Kerala is popular tourist destination filled with spectacular attractions, generally divided into three sections, beaches, backwaters, as well as mountains that contain waterfalls, wild forests, coffee and tea plantations.  Tourists usually spend one to two weeks here due to the wide array of sights in the region.  Unfortunately, we only had a weekend to spare.  Since we spent two days on the beach in Goa, I’ve decided to check out the backwaters of Kerala.  I was a bit hesitant to spend the night on a houseboat, as I was worried about the lack of nighttime activities and the amount of mosquitos we might encounter once the boat is docked for the night.  Curiosity won over and we decided to book a houseboat, and it was the best experience we have had in India thus far.

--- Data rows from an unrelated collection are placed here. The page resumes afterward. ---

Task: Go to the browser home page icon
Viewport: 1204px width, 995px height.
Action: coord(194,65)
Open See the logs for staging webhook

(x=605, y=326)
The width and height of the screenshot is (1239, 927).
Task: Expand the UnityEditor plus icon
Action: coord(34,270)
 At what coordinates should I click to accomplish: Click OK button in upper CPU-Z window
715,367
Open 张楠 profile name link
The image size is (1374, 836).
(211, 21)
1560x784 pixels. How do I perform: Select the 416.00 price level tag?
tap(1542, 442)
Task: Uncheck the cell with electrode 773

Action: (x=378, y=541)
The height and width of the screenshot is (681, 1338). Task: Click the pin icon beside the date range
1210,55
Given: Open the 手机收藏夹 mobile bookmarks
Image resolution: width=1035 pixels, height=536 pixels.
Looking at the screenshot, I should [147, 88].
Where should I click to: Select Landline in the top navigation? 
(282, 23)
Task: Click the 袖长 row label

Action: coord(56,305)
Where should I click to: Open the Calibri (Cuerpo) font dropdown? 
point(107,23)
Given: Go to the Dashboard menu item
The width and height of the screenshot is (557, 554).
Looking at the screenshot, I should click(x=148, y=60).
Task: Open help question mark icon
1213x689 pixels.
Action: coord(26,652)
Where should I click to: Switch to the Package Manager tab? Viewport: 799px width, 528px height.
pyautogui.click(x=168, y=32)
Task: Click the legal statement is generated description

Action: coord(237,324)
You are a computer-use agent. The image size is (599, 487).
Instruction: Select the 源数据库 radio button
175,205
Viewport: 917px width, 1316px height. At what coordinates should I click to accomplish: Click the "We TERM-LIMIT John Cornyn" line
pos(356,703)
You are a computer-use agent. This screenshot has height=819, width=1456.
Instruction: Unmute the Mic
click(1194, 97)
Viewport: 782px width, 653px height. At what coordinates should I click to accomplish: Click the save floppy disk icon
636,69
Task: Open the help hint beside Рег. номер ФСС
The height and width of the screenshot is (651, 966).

We landed in Kochi airport and drove over two hours to get to Alleppey, where the houseboat is docked.  Looking at the boathouse from the outside, I was a little apprehensive, and was concerned about the facilities on board.  I soon realized that my fears were unfounded as the boat is very well appointed, and perfect size for a couple.  The front of the boat was covered with cushion to lounge and relax during the cruise, which was followed by a comfortable dining area and lounge chairs.  The middle of the boat contained an air conditioned bedroom with a king size bed and a full bathroom with shower.  While the back of the boat had a fully functional kitchen.  Did I mention that the boat came with three crew members?  Two of the crew members took turn driving the boat, while the chef cooked in the kitchen.

Our home for the night
Dining area

The boat took off for the backwaters as soon as we boarded.  Per local law, the boat had to be docked by 5:30pm.  Once we settled in, the chef brought out what he termed to be a “traditional Kerala lunch”, which included fried fish, vegetable curry, pumpkins and green beans.  I honestly did not expect much in terms of food since it was all part of the houseboat package, but it was a delicious meal, made all the better with the gentle breeze from the open water.

Traditional Kerala Lunch

After lunch, we took full advantage of the comfortable cushion on the front of the boat and settled in to admire the view.   Kerala backwaters are an interconnected network of lakes, rivers and canals.  It is essentially a large waterway that is crucial to the local trade and transportation.  Tourism has become an integral part of the local economy in recent years due to the increased popularity of houseboats.  I read that number of tourists have increased by five folds in the past five years, while the rates of the houseboats have also tripled in recent years.  During peak season, the canal can be congested with large houseboats.  Fortunately we were here during the off season, although for a short stretch, we could still see quite a number of boats passing us by.

Kerala Backwaters

Houses along the canal
Friendly locals

It was cloudy for most of the day, as such, we did not get to see a proper sunset.  But we were still able to get a glimpse of the sun setting through the clouds.  Moreover, we were fortunate enough not to get rained on while we were cruising down the water, so that we could properly enjoy the view on the front of the boat.

Sunset on a cloudy day

As per the local law, the boat docked at a canal for the night, and we left the boat to briefly explore the canal.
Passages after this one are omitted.